Nicolette DeLorenzo
92 Geo. Wash. L. Rev. Arguendo 18
Social media platforms profit on their addictive designs that harm the mental health of adolescent users. Up to forty percent of platforms’ users, and therefore a large percentage of their profits, are minors. Some of the elements used to increase profit include targeted advertising and engagement-driven algorithms, which promote harmful content to young users. Research links this content to an increase in mental health disorders, including depression, anxiety, and eating disorders, in America’s youth.
Revelations through reporting, congressional hearings, and quantitative research reveal the detrimental extent of social media’s influence. The uncovering of these harms led to hundreds of lawsuits against social media companies. These lawsuits, especially those focused on mental health disorders, use a product liability theory to hold companies accountable for their “defective design.” Both Congress and the states responded to the increased public attention on these platforms with youth-centric social media legislation. California passed a statute, the California Age-Appropriate Design Code Act, focused on the design of these platforms.

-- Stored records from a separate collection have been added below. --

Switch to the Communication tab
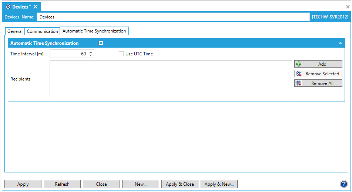This screenshot has height=192, width=352. click(x=43, y=31)
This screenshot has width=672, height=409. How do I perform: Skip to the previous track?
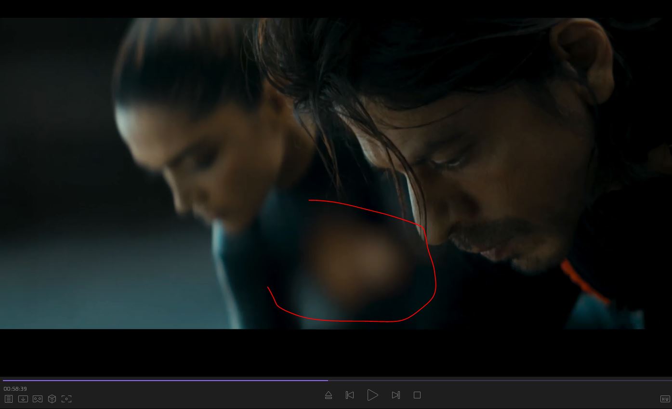coord(350,395)
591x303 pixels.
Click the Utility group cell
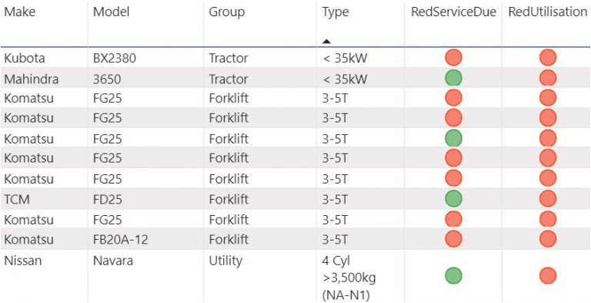(225, 261)
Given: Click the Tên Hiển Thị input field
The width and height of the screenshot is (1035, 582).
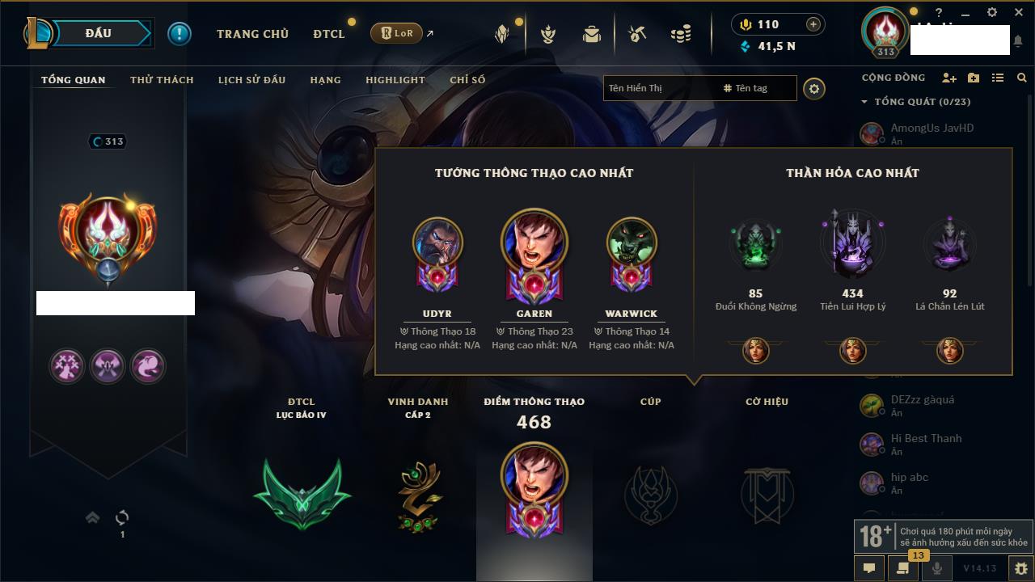Looking at the screenshot, I should coord(661,88).
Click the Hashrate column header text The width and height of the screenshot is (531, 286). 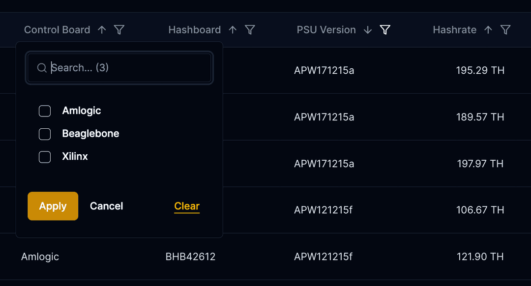454,30

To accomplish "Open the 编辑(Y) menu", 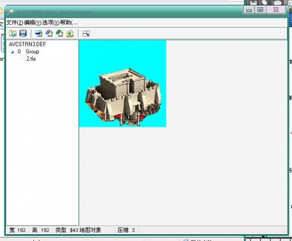I will [33, 22].
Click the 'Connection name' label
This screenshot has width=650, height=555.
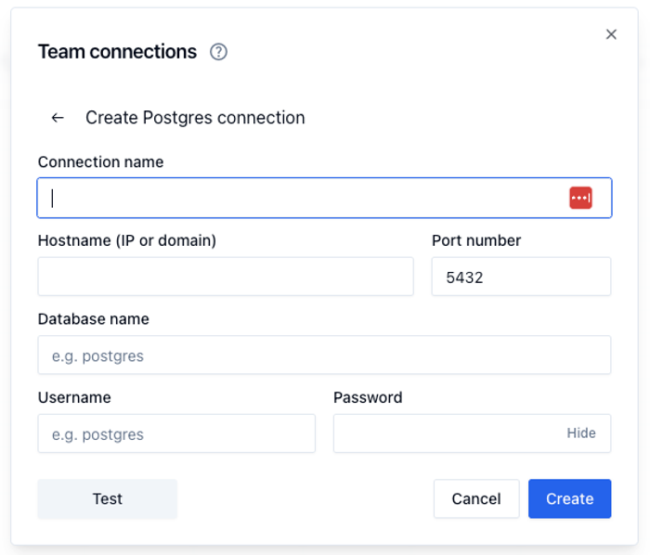coord(100,162)
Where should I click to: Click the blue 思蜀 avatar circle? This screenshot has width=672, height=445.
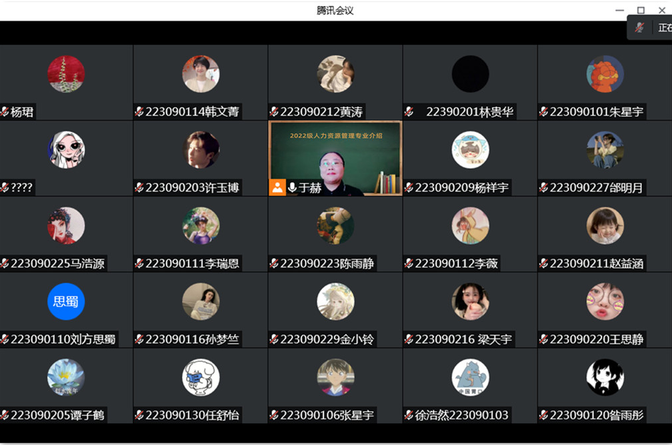point(66,302)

This Note argues that Congress must enact a Federal Age-Appropriate Design Code Act to combat the harm social media platforms cause to minors. The legal system provides insufficient remedy for these harms because the product liability theory is scarcely tested, and mental health damages are difficult to prove. Social media platforms cannot be trusted to self-regulate because of the financial incentives to use engagement-based algorithms. California’s statute, and other federally proposed legislation, can be a basis for a more effective federal bill. A Federal Age-Appropriate Design Code Act that applies to users under eighteen and remedies design defects of platforms would protect adolescents from the mental health harms caused by these social media companies.